There is a multistakeholder (in democratic framework) effort to develop 
policy and practices for the best use of ICTs in a state of India to 
achieve its educational aims, in government schools. Do you think a 
representative of microsoft, and a couple of more US based global 
digital companies, have a legitimate 'stake' in evolving such policies 
and practices? (The fact is that they have completely taken over the so 
called 'multistakeholder' process, 'effectively' excluding 
educationists, progressive civil society actors etc.)

And with 'stake' i dont mean contribution of possible expertise which 
can always be sourced from any needed quarters, and in fact should be 
accessed from all possible parties who may posses it.
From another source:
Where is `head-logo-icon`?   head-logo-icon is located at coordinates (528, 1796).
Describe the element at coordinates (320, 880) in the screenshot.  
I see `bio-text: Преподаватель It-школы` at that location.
In fact 'stake', the central word in multistakeholderism, is what needs 
a solid analysis. Stake is not 'availability of expertise', a confusion 
that is often made. Purely financial stake, which doesnt effect the 
livelihood and life quality of someone directly involved, and which is 
very neutral otherwise to the specific 'live' issues involved (as share 
capital is), is also not a 'stake' in my view when we speak of 
multistakeholderism in political terms.

So, we need to have ways to establish what is 'stake' and who has 
legitimate 'stake' in a given issue whose governance is under 
consideration. I havent read Ostrom but she must have done some work on 
this. But I remain convinced that in a case like the one I posited 
above, remotely controlled share capital has no legitimate 'stake' in 
any local political process. This of course does not mean that its 
interests are not given a hearing and treated fairly.

Parminder
> A true "open access commons" in which there is no exclusion whatsoever is quite rare, although it does exist and is quite relevant to information resources in the public domain. But information of course is non rival in consumption and therefore not what Ostrom defines as a common pool resource. 
>
> People who romanticize commons governance, especially by counterposing it to private property, typically ignore the fact that both forms of governance require "clearly defined boundaries and effective exclusion." The only difference is that in one case the unit of ownership and decision making is the individual household, person or firm, and in the other case it is a larger collectivity. Those who say that either form of governance is inherently superior to the other are anti-empirical; both have advantages, and either can operate better in certain circumstances. 
>
> To tie this back to Parminder, based on his latest post I can see where we part ways as well as agree. Parminder has decided that people acting as political collectivities are inherently superior to people acting as private market actors or businesses. Probably he is operating under the delusion that political/democratic processes are inherently guided by a public interest logic whereas private market action is driven by private interest which is inherently opposed to public interest. I disagree. Politicians and political parties have self-interest and can exploit. Competitive market processes can promote the public interest. I think people are people, and they need both political processes and economic maximizing processes to survive, and both serve as appropriate checks on each other. To me, democracy without liberalism is just mob rule, just as capitalism without law, rights and democracy is lousy. So while we agree strongly on extending democratic governance modes into the global arena we probably have radically different ideas about  how to do it. If you designate "neo-liberalism" as the main enemy I don't think you understand very well the real challenges of global governance. 
>
> However, getting back to Ostrom and collective governance, even if you extend democracy beyond the nation-state you still have to decide what is the relevant community for governance decisions. The people who are always yammering about how good and noble it is to be group-oriented or collective oriented, and ridiculing those of us who talk about the individual, always seem to forget that communities have boundaries, and some of the world's worst crimes come not from individuals attacking or exploiting each other, but from groups - states, ethnicities, religions, etc. - defining other groups as excluded and "the other." No individual, no private, profit-maximizing corporation, could ever produce anything like WW 2 and its national and ethnic carnage.